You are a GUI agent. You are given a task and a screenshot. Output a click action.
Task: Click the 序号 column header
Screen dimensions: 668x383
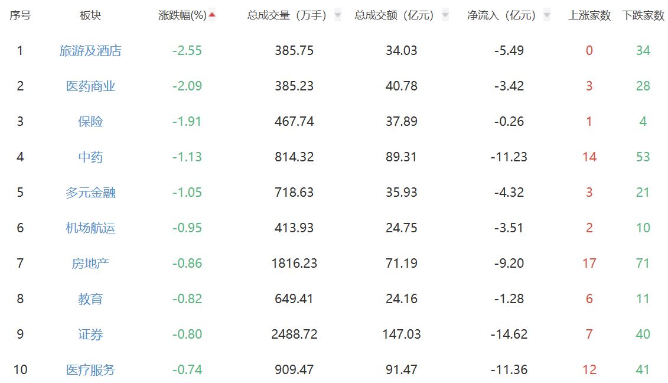point(20,16)
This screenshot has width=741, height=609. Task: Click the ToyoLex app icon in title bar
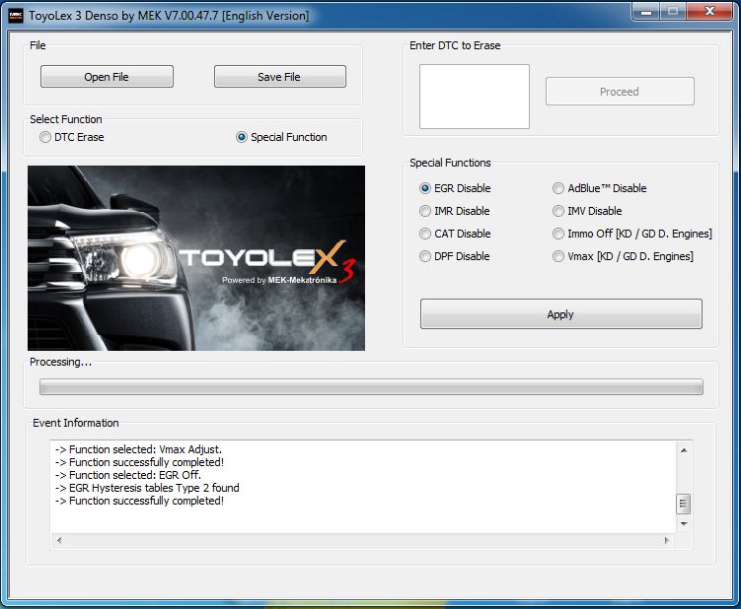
- - -
## [Exercise aim]
In the listing above, show every line with the word "screenshot".

## [Output]
You are a GUI agent. You are given a task and a screenshot. Output a click action.
This screenshot has width=741, height=609. Task: Click the ToyoLex app icon in title bar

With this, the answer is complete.